The Library of the National Botanic Gardens

By Alex Caccamo, Librarian, National Botanic Gardens, Glasnevin, Dublin

Please note that the images used in this blog post have been kindly supplied by the Library at the National Botanic Gardens, Glasnevin. Under no circumstances should they be downloaded, copied or used either in printed, electronic or any other form.

The Library, National Botanic Gardens

The Library, National Botanic Gardens

Many of the members of the ISBA are familiar with the library in Glasnevin.  Both myself and Colette Edwards (Library Assistant) have been delighted to introduce many of the ISBA’s enthusiastic members to our collections. For those of you who haven’t had the opportunity to visit us as yet, this is a short outline about the library and its collections.

History

There has been a library in the Botanic Gardens since 1799, four years after the gardens was founded.  The gardens was founded by the Royal Dublin Society with the aim of educating the public in the areas of botany and horticulture.  Establishing a library for those studying at the gardens was integral to that aim.

The library has existed in several different locations in the gardens over the years, but in 1997 the Library/Herbarium building was opened. Designed by the OPW architect, Ciaran O’Connor, it allowed the library collection to be consolidated, thereby providing access for staff, students and members of the public.

Collections

Our collection is quite varied and includes books, journals, rare books, archives, photographs and botanical art.

Some of the highlights of our rare books collection, include the Flora Graeca, Hooker’s Rhododendrons of Sikkim Himalaya and Redouté’s Les Roses.

Flora Graeca

From Flora Graeca

Hooker's Rhododenron barbatum from

R. barbatum from Hooker’s Rhododendrons of Sikkim Himalaya

 

The art collection is equally as interesting and is often consulted with great enthusiasm by those studying botanical art. With the formation of the ISBA, the art collection has enjoyed a renewed level of interest and we are always happy to help botanical artists with their research.

There are over 3,500 original botanical illustrations in the collection.  The collection dates from the early 19th century to the present day and consists largely of watercolour paintings on paper.

When referring to the art collection in Glasnevin, recognition must be given to Lydia Shackleton (1828-1914) as it is her work that makes up a sizeable portion of the collection.  She was born in 1828 and came to work in Glasnevin when she was 56 years old.  She continued to work here for 23 years, painting plants that were growing in the gardens under the direction of Sir Frederick Moore, who was the Curator at the time.  He had specific interests in certain plants, including orchids, hellebores, peonies and it was those that she chiefly spent her time painting, amassing over 1,000 paintings.
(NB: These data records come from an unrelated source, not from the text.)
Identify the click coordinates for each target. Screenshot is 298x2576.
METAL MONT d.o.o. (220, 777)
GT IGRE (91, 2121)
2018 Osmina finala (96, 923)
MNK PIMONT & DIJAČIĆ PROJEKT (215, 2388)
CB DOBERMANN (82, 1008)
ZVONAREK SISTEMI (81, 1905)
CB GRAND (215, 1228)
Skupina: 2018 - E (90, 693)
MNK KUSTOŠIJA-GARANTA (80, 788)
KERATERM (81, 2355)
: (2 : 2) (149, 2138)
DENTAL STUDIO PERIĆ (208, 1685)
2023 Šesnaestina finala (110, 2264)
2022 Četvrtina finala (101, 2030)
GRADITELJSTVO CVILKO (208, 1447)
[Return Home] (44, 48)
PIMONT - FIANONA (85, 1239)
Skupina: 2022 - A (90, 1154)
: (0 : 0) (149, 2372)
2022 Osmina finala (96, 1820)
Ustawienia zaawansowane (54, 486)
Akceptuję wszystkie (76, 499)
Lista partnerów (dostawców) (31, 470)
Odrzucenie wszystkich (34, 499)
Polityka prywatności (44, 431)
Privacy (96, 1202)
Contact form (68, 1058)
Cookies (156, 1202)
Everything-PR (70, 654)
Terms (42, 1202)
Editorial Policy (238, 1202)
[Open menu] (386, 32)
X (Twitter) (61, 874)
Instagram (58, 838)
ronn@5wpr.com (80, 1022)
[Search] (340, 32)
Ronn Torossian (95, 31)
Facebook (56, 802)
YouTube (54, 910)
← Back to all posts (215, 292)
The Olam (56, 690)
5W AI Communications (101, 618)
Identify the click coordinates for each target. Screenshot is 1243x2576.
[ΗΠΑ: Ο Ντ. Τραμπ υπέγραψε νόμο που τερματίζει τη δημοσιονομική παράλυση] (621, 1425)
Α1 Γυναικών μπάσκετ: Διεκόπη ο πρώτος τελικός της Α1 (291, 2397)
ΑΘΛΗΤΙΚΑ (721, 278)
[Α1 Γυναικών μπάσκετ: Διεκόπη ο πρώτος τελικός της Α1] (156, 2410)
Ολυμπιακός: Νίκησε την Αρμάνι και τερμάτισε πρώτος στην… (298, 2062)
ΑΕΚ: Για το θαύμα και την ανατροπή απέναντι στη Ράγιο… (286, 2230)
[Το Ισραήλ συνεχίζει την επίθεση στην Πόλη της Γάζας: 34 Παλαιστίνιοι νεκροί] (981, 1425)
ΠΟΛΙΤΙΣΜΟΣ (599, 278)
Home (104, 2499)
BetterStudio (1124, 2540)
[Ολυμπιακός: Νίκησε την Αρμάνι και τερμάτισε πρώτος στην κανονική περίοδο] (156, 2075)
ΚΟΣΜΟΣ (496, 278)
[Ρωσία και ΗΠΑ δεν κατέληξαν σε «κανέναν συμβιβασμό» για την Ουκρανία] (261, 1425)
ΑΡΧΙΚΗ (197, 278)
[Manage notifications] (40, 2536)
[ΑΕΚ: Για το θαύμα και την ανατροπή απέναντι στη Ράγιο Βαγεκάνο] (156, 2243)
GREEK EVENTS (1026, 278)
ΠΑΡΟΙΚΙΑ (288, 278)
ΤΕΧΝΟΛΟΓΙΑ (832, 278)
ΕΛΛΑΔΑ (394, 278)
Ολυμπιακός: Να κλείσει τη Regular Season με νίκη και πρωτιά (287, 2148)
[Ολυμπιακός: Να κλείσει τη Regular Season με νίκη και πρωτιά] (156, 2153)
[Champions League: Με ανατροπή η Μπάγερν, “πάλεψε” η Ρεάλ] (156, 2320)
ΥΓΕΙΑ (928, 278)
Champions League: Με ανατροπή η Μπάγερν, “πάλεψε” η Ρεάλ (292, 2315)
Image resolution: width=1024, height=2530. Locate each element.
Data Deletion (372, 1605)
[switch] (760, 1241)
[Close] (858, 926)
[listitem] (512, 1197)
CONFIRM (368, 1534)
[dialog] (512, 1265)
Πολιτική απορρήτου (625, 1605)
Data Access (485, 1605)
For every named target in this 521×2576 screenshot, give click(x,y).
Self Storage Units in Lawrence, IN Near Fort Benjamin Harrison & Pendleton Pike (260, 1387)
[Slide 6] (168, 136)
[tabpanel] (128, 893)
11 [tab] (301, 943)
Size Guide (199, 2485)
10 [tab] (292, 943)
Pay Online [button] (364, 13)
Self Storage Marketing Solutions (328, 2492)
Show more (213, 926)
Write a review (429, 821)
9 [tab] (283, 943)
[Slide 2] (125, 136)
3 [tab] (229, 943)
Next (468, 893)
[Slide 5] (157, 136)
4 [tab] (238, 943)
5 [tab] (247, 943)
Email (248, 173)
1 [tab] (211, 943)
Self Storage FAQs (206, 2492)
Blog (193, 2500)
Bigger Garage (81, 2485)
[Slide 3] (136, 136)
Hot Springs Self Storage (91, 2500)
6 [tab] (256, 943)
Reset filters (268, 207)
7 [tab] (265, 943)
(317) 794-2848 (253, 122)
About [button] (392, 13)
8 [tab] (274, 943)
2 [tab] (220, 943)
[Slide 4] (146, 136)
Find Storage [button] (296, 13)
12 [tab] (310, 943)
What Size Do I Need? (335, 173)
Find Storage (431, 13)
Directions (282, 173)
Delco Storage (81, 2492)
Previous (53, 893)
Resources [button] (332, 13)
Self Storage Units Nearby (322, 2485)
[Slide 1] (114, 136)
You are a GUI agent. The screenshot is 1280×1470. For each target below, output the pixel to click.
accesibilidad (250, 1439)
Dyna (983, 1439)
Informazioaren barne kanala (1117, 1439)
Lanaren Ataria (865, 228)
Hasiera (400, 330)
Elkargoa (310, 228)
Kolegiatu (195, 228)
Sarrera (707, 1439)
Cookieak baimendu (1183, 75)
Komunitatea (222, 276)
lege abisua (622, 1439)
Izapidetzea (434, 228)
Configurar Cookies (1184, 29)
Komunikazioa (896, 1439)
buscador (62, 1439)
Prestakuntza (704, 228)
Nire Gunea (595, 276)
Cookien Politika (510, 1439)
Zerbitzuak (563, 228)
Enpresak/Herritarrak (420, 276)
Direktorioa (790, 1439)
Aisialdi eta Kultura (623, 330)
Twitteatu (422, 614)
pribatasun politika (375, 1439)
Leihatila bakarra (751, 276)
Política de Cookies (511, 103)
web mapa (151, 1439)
Cypripedium nigritum by Lydia Shackleton

Cypripedium nigritum by Lydia Shackleton

Masdevallia bella by Lydia Shackleton

Masdevallia bella by Lydia Shackleton

Hellebore niger Mr Poes variety by Lydia Shackleton

Hellebore niger Mr Poes variety by Lydia Shackleton

George Victor Du Noyer (1817-1869) is an artist who is known more for his work painting geological features than for painting plants. However, in Glasnevin we have the collection of paintings he completed to illustrate the short-lived Memoir Project.  At the age of nineteen, Du Noyer worked on the project painting apples, roses, brambles, seaweeds and fungi as well as grasses and sedges from the Lough Neagh area.  The paintings were executed with a great deal of precision and skill and where published in Memoir of the City and North Western Liberties of Londonderry. Paris of Templemore (1837).

Rosa tomentosa by George

Rosa tomentosa by George Victor du Noyer

Mushrooms by George Victor du Noyer

Mushrooms by George Victor du Noyer

The work of Anne Elizabeth Ball (1808-1872) is an example of how botanists use drawings to illustrate their research.  She was born in Queenstown Co. Cork, and was an ‘amateur’ botanist who had a keen interest in algae.  She was encouraged in her research by her family and spent hours collecting and describing the seaweeds around the Irish coast.  She provided the well-known phycologist, William Henry Harvey with plant records and specimens and he went on to name the genus Ballia in her honour.  Her work is executed in pen and ink on paper.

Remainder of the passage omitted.